There is nothing worse than a bad customer experience. Customers are constantly voicing their displeasure with bad experiences, not only through their voice but with their wallets. More and more customers are leaving companies because of poor customer experiences. According to PWC, 32% of customers will stop doing business with a brand they love after one bad experience, and 78% of consumers fail to become customers due to a bad experience.
This stat is scary for businesses. It is extremely difficult to guarantee every customer will have a good experience. What can be done, however, is ensuring your company is able to recognize bad experiences and resolve them.
Take my recent experience with Alaska Airlines as an example. I had a quick flight from Portland to Seattle which is a leg Alaska operates almost every hour. My flight was scheduled to leave at 7:45 am, I was at my gate by 6:45 am. Unfortunately, my flight was delayed until 9 am; however, there was a 7 am flight to Seattle that was in the process of boarding. I requested to be put on the earlier flight but was refused because I bought the cheapest ticket possible ($25 difference). The flight was less than half full and regardless of how much money I offered to pay, they would not put me on the flight. The gate agents told me they did not have permission.
Oddly enough, when I looked at my mobile ticket the gate agent actually had put me on the earlier flight but by the time I made this realization, the plane had departed. I walked around the airport looking for a gate agent, but the gates were either empty or the lines incredibly long, so I called Alaska about my problem and they were able to put me back on my original flight. My flight finally departed at 9:45 am, 2 hours after it was originally scheduled.

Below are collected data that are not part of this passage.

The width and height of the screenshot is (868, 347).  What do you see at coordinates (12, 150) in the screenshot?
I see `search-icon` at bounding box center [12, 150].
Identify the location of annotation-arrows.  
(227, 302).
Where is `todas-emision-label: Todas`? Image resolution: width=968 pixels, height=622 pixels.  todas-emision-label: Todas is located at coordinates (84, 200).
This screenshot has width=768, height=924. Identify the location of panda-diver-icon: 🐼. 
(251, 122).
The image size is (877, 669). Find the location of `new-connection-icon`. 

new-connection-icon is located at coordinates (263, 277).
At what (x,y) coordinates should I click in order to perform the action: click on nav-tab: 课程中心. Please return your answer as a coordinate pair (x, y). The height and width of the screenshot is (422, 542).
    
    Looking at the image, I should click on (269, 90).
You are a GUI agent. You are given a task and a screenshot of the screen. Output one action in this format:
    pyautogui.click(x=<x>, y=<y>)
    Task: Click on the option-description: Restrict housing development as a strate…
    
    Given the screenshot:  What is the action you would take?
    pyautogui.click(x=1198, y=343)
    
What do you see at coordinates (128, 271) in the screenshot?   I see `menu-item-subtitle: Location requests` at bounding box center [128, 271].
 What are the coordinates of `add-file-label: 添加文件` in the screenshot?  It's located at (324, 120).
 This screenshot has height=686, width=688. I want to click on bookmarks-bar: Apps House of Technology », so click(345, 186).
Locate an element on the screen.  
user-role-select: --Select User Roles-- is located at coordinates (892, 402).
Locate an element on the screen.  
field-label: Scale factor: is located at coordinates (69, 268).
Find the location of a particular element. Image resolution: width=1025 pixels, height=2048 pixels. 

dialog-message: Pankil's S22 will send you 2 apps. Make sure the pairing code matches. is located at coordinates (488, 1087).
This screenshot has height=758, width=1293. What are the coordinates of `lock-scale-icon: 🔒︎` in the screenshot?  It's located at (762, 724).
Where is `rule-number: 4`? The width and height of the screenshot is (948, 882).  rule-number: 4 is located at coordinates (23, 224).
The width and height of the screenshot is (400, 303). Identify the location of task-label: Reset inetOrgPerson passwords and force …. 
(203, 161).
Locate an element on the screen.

The final chapter in my story was two days later when I received a survey asking how my experience was. I replied with one sentence, “If you would like to know how my experience was, please refer to the conversation I had with your gate agent and customer service representative.”
Now, this was not a terrible experience, but it was a failed opportunity for a company to make my experience better. There were plenty of seats on the earlier flight and the only reason they wouldn’t put me on the earlier flight was because of a business rule that someone put in place. Someone at Alaska Airlines knew I had a less than ideal experience, and I guarantee I am not the first to run into this business rule. I am sure it is in place for a reason; however, in my case, it did not make any sense.
I understand that it’s impossible for companies to provide a perfect experience for every customer, but what is possible is being proactive and making it right with customers who have a less than satisfactory experience.
In my situation, I would have much rather preferred communication acknowledging the poor experience I had and an effort to make it right, either by addressing the business rule or offering some related promotion/discount, instead of a survey. I do not know what Alaska’s business model is, but I guarantee they can come up with a better response than a 10-page survey.
Many companies believe it is impossible to reach out to every customer who has a poor experience, but I disagree. With analytical technology like Topbox, listening and identifying the customers who have a bad experience is more attainable than ever.
More than seven years ago, Fred Reichheld and his team at Bain & Company created the closed-loop process – the process of reaching out to customers based on their NPS survey score. The concept of closing the loop is fantastic, yet few companies today execute it and even fewer companies reach out when a customer doesn’t complete a survey.
I believe the closed-loop process can be expedited and become even more proactive. A customer does not need to complete a survey in order for your company to make it right. I guarantee your company has thousands maybe even millions of customers communicating with you about their poor experiences and most of them are probably very similar. Identifying the root cause of their friction and responding before they have a chance to churn is the last chance to retain a customer.
Responding to customers regarding their issues does not need to be complex. Starting with a simple email acknowledging their problem and how/when it will be resolved can go a long way. If you notice 10,000 customers contacting you with web-based issues, send them an email letting them know that you appreciate their input and are addressing the web problems. Once they are fixed, reach back out and notify the customer of the repair.
Take it one step beyond a generic email by being specific about the problem the customer brought to your attention so it feels personal and shows that you are listening. Make the communication feel like an actual conversation – not something from an automated process. Customers communicate with your company because they want to be heard. Ignoring them or sending them a generic response is not communication, it is the opposite.
Your customers are going to have a bad experience with your brand at some point. It is impossible to be perfect; however, there are plenty of ways to ensure your customers know that you are listening and working so those bad experiences don’t happen again. Showing empathy and being proactive can be a simple business process that prevents customer churn.